The present invention relates to mono-stable multivibrators and, more particularly, to mono-stable. multivibrators with near zero recovery time.
Those concerned with the development of mono-stable multivibrators have long recognized the need for a monostable multivibrator with near zero recovery time. The present invention fulfills this need.
In conventional mono-stable multivibrators, the recovery time is generally one-third or longer of the delay time of such multivibrators. As a result of this delay in recovery, the conventional mono-stable multivibrator is incapable of repeat operation until this delay has taken place. In computer applications, this represents a substantial loss of traffic handling capacity. In any system where pulse techniques are utilized, this recovery delay has long been an unsolved problem.
The present invention substantially removes the dead time in the operation of computers.
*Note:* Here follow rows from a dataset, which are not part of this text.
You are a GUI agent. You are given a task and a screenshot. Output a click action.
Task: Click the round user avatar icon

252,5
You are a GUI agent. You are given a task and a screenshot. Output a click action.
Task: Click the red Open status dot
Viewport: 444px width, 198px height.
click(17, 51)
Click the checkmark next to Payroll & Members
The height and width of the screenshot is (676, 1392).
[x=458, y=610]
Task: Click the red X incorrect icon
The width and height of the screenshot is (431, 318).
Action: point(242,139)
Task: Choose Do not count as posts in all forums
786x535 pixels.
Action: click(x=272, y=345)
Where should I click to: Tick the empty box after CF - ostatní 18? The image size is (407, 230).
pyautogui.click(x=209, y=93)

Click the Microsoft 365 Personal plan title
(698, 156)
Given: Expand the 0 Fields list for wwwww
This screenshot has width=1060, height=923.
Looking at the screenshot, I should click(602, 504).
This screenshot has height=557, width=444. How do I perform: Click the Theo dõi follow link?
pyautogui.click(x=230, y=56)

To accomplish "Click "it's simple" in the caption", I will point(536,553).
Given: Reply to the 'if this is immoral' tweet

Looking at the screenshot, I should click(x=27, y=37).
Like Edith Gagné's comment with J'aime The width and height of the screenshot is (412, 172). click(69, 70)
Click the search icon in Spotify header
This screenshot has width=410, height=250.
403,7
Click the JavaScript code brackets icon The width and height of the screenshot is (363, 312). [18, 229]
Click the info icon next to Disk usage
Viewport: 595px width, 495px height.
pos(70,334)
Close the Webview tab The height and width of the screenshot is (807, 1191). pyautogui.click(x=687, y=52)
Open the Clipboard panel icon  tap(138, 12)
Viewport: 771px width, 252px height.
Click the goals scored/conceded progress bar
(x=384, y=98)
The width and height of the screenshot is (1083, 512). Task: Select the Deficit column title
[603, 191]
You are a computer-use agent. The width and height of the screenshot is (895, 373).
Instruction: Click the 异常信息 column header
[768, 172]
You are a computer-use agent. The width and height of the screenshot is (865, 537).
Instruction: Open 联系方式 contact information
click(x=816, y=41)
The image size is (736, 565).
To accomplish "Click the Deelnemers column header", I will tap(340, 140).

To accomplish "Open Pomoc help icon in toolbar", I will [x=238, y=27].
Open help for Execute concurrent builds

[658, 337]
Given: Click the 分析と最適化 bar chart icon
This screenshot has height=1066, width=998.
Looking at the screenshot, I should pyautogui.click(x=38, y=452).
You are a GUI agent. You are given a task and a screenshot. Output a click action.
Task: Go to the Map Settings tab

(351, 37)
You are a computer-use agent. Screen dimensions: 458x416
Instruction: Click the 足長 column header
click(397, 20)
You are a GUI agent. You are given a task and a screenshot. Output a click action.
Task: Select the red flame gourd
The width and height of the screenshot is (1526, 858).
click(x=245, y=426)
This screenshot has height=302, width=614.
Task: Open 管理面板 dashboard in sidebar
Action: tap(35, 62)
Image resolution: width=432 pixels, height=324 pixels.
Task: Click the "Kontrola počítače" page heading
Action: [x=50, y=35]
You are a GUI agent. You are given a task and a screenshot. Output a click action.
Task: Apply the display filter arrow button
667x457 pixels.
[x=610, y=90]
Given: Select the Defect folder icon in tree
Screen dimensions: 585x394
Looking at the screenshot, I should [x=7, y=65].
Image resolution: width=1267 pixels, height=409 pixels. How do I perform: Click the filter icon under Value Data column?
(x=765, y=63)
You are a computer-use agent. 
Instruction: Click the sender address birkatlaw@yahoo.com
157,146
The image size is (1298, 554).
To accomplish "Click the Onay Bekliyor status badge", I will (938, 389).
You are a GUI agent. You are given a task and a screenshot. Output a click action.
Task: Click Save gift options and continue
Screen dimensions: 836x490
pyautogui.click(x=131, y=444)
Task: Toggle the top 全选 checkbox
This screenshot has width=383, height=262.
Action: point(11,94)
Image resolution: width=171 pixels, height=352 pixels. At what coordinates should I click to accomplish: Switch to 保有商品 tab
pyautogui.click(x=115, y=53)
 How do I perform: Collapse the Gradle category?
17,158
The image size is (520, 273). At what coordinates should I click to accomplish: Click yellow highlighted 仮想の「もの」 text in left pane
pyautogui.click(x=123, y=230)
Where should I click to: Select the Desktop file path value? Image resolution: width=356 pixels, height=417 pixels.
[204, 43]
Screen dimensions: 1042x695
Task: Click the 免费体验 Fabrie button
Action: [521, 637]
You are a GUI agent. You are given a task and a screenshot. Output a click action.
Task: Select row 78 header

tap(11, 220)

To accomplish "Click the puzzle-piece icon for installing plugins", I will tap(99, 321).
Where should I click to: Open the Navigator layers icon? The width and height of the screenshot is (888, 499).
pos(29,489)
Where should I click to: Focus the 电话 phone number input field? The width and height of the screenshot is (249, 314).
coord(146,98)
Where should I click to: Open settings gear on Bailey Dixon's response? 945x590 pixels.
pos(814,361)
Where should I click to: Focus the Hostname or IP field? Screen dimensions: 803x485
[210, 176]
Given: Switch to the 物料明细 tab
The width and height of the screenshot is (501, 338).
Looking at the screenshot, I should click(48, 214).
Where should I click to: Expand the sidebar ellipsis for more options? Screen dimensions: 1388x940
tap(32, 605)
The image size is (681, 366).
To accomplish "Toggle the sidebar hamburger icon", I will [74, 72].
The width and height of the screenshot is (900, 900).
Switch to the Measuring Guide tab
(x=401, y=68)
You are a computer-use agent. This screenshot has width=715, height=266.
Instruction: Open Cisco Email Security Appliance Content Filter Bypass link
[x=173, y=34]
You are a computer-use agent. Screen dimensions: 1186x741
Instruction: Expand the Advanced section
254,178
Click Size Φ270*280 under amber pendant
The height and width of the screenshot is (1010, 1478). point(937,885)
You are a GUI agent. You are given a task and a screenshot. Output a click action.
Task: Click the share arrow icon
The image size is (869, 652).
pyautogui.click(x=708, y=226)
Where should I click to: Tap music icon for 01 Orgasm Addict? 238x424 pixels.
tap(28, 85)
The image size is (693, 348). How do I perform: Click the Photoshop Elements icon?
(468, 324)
The input signals can be applied with near zero time spacing between them. The use time of computers is correspondingly greatly increased. In telemetry applications, the circuit of this invention has been successfully used as a commutation device.
It is, therefore, an object of this invention to provide a mono-stable multivibrator with near zero recovery time.
Another object is to provide a mono-stable multivibrator which, in computer operations, greatly reduces the dead time of the computer.
A further object of the invention is the provision of a commutative device for a telemetry system.
With these and other objects in view, as will hereinafter more fully appear, and which will be more particularly pointed out in the appended claim, reference is now made to the following description taken in connection with the accompanying drawings in which:
FIG. 1 shows in block diagram an embodiment of the circuit of this invention.
FIG. 2 shows the waveforms for the embodiment of the circuit of this invention shown in FIG. 1 resulting from a first setting of a variable element.
FIG. 3 shows the waveforms as in FIG. 2 resulting from a second setting of a variable element.
FIG. 4 shows in block diagram another embodiment of the circuit of this invention.
FIG. 5 shows the waveforms for the operation of the circuit of this invention as shown in FIG. 4.
FIG. 6 shows a schematic diagram of the embodiment of the circuit of this invention as shown in FIG. 1 with the modification of such circuitry as shown in FIG. 4.
FIG. 7 shows in block diagram an asymmetric free running oscillator constructed in accordance with the principles of the circuit of this invention.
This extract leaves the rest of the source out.